Air Force Academy Ignores Rapes, Women Say

ByABC News
February 27, 2003, 4:51 PM

Feb. 28, 2003 -- -- The U.S. Air Force Academy is an institution that prides itself on its fabled "Code of Honor," but it's now at the center of what's shaping up to be the biggest military sex scandal since the 1991 Tailhook scandal.

The academy's polished veneer began to crack in January when a cadet named Jessica sent an e-mail to news organizations. In it, she wrote: "I'm a senior at the Air Force Academy, and since I've been here I know of many females who have been sexually assaulted, including myself Is there anything that can be done? Can your office help us somehow?"

John Ferrugia and his investigative unit at ABCNEWS' Denver affiliate KMGH first reported the story on television. Jessica later told 20/20 the sordid details of the incident.

Jessica said she was assaulted during the summer preceding her sophomore year, at the end of an intense week of training, while the cadets were camped out. She was 19. Her alleged attacker was an upper classman, one of her trainers.

According to Jessica, the upperclassman woke her in the middle of the night and asked her to follow him down a dark road and into a tent. "The next thing I know," Jessica said, "he's touching me From there, you know, I'm pinned down on a picnic table and it was surreal this guy is raping me."

Not a New Problem

Jessica's encounter was not an isolated incident, nor was it a new problem for the academy, located in Colorado Springs. According to the Air Force Academy's official statistics, there have been 99 reported sexual assaults or rapes over the past seven years.

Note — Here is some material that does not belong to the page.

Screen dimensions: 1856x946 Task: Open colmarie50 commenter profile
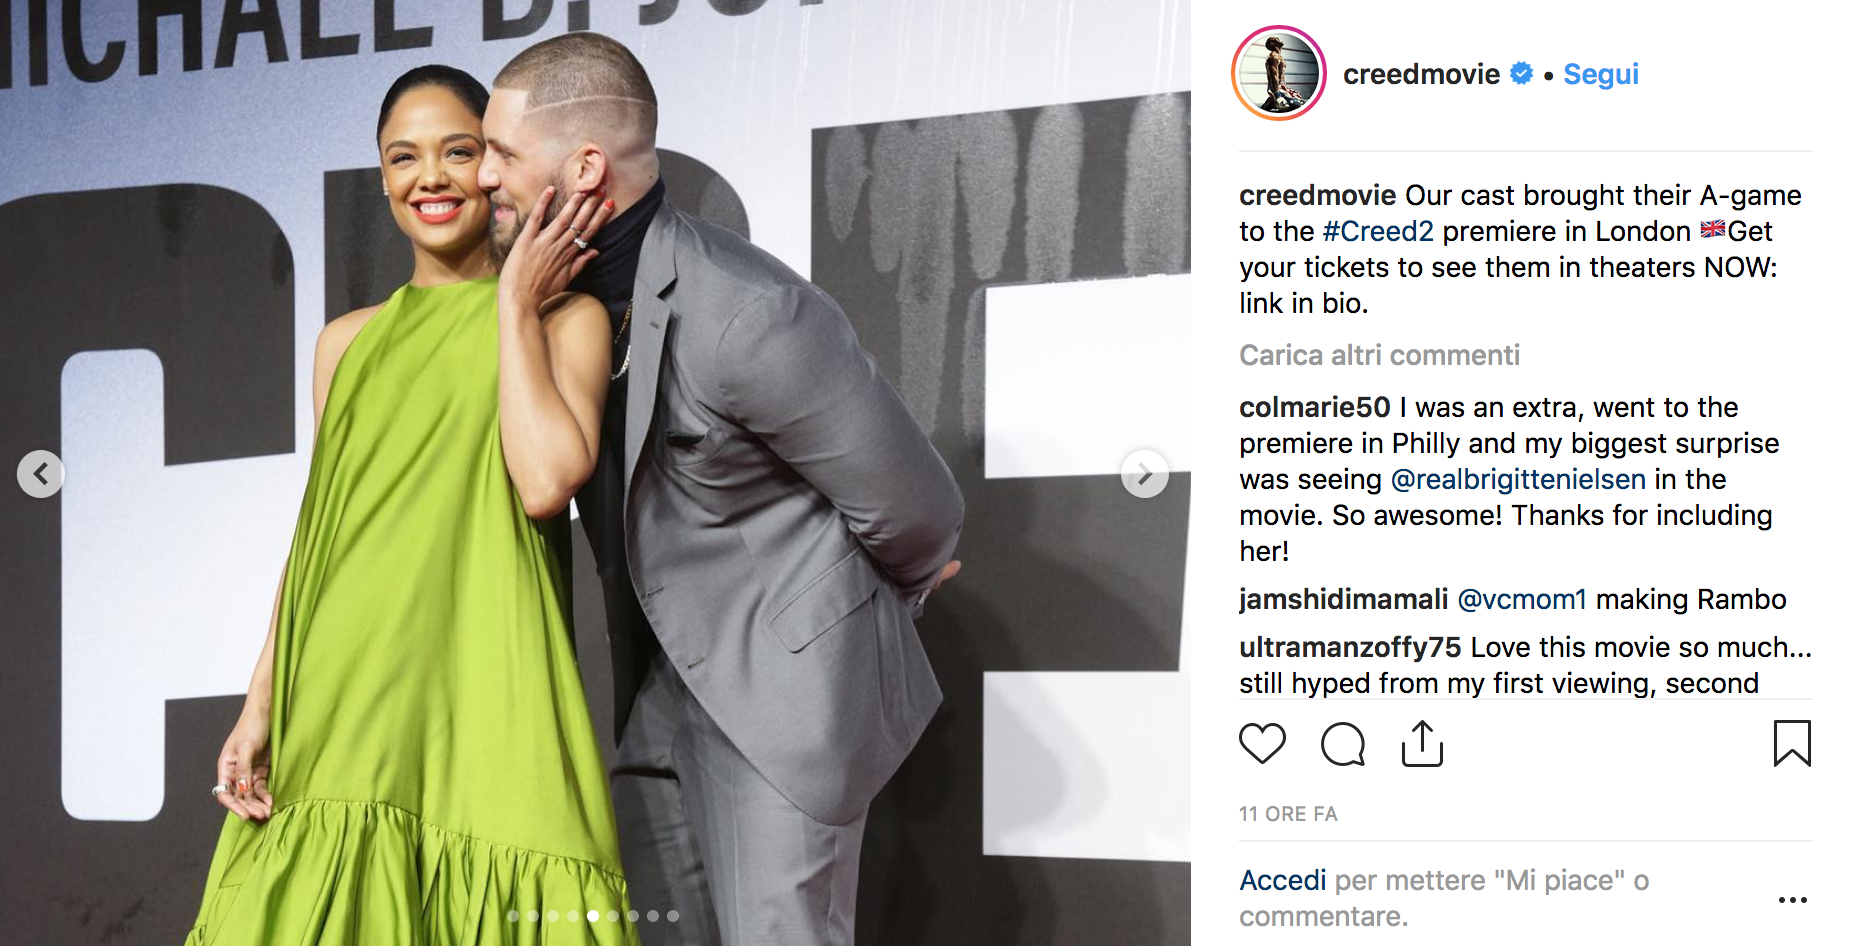[x=1314, y=407]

Seven women, former and current cadets at the academy, agreed to speak to 20/20. They all said they had been victimized, and they said they know of many more assaults, most of which, they say, go unreported. One of the women we spoke to, Ann, who asked us not to use her last name, said she knew of roughly 20 assaults in one semester.

Whatever the tally is, it is not the first time since women were admitted to the academy in 1976 that male cadets have been accused of committing sex crimes against their female colleagues.